The reproductive biology of Mugil liza Valenciennes, 1836 is described as a contribution to an elaborate management programm. A total of 243 specimens (89 males and 154 females) were collected in the Sepetiba Bay in south-eastern Brazil from July/2006 to June/2007. The gonadosomatic index (IG) and the sequential development of the ovaries observed through histological studies suggested that the spawning season ranged from May to August. The population reached total sexual maturity (LT100) at 550 and 570 mm total length (LT) for males and females, respectively. Females attained a larger size than males, and the sex ratio was female-biased for fish larger than 500 mm LT. The hepatosomatic index (IH) was significantly related to the IG, indicating that vitellogenesis mobilizes hepatic energy during reproduction. Mean fecundity was 3,080,000 oocytes. The presence of only two phases of oocyte development in ripe ovaries - a reserve stock and a clutch of post-vitellogenic oocytes - indicated that ovarian development is group synchronic and this species is characterized as a total spawner.
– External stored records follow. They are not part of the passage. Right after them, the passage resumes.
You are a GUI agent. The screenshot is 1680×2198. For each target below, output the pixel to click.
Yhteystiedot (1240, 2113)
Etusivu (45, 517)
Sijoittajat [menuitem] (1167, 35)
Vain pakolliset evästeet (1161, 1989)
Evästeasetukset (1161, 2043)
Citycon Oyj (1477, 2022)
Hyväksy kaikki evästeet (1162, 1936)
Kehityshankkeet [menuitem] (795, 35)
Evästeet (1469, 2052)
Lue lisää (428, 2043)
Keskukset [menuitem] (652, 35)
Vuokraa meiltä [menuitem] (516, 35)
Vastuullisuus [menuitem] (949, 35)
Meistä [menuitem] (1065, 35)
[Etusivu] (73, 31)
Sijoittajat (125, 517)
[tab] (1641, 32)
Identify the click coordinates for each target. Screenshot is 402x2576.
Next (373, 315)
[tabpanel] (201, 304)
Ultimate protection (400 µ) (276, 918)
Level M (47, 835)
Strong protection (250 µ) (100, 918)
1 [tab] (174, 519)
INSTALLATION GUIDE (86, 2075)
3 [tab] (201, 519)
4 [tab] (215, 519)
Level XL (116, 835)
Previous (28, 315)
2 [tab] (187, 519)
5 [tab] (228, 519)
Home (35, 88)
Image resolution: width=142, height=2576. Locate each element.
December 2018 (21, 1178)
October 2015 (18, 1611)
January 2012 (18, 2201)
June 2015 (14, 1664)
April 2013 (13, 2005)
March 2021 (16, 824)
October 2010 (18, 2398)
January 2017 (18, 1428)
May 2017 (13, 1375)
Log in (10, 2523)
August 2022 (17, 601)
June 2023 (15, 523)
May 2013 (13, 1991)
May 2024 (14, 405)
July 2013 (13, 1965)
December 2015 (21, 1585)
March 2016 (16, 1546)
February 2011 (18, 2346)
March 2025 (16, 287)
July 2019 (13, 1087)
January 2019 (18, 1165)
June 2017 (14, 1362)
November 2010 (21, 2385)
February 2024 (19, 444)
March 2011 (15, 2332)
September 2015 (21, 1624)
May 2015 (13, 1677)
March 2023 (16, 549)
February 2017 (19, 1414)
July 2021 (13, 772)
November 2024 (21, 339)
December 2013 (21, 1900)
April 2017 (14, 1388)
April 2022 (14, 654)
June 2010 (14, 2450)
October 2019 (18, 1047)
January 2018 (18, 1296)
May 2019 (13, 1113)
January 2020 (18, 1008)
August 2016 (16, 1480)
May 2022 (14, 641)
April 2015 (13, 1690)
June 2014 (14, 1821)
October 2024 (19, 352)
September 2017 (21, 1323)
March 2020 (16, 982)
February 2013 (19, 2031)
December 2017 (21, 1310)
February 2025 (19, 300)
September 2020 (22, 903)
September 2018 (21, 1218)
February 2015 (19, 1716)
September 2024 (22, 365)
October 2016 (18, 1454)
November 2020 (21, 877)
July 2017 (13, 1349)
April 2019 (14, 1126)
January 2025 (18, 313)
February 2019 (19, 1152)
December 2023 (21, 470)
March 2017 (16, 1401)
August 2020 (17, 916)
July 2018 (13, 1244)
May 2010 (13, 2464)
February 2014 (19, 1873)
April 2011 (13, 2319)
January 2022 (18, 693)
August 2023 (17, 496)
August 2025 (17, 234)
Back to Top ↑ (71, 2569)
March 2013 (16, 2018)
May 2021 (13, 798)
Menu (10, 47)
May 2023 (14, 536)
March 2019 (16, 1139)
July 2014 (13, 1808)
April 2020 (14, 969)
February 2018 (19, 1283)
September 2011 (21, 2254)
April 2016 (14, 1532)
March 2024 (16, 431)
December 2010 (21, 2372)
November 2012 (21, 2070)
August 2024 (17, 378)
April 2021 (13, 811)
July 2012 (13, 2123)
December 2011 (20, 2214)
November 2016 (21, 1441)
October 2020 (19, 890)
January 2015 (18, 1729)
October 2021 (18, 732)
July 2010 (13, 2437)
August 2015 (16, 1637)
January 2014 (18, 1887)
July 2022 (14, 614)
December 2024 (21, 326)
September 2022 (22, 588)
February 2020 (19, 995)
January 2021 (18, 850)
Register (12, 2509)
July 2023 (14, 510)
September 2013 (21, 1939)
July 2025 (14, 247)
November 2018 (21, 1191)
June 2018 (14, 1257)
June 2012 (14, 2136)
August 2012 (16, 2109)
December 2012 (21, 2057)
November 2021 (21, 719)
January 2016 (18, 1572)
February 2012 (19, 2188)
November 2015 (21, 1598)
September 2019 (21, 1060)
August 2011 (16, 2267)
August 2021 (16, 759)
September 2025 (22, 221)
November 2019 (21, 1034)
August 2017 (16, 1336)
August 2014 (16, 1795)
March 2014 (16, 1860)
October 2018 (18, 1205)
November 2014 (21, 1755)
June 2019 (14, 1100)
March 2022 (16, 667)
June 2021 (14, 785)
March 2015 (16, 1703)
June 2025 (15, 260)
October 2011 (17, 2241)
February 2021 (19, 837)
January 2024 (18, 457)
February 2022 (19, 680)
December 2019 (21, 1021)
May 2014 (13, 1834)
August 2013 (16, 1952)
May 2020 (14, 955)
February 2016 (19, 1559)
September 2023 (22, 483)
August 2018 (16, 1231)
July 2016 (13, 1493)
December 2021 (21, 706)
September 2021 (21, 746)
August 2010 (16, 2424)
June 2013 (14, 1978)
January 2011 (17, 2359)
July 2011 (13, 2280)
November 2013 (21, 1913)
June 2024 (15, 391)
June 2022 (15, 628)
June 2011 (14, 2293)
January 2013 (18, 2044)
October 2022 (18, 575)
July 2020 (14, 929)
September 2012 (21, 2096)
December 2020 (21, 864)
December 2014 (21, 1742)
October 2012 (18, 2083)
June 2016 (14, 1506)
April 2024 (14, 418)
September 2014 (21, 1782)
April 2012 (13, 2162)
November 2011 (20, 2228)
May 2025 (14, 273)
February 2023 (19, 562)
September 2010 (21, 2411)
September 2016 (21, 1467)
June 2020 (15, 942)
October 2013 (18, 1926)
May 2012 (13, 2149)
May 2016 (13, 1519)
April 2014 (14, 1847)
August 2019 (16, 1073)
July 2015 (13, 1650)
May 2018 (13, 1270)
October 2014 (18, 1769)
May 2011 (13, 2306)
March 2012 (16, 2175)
The results suggest that establishing a closed fishing season from May to August and establishing a minimum size for capture of 350 mm LT would enhance stock conservation and production for future harvest seasons.

Key words: Hepatosomatic index; oocyte development; spawning; stock conservation.


 

 

The mullet Mugil liza Valenciennes, 1836 is a coastal species distributed in the western Atlantic, from the Caribbean to Southeastern Brazil (FROESE & PAULY 2008). Overall, mullets are reported to be semi-catadromous, with the juveniles being recruited to lagoons and estuaries following a period of offshore spawning (DITTY & SHAW 1996, BLABER 2000).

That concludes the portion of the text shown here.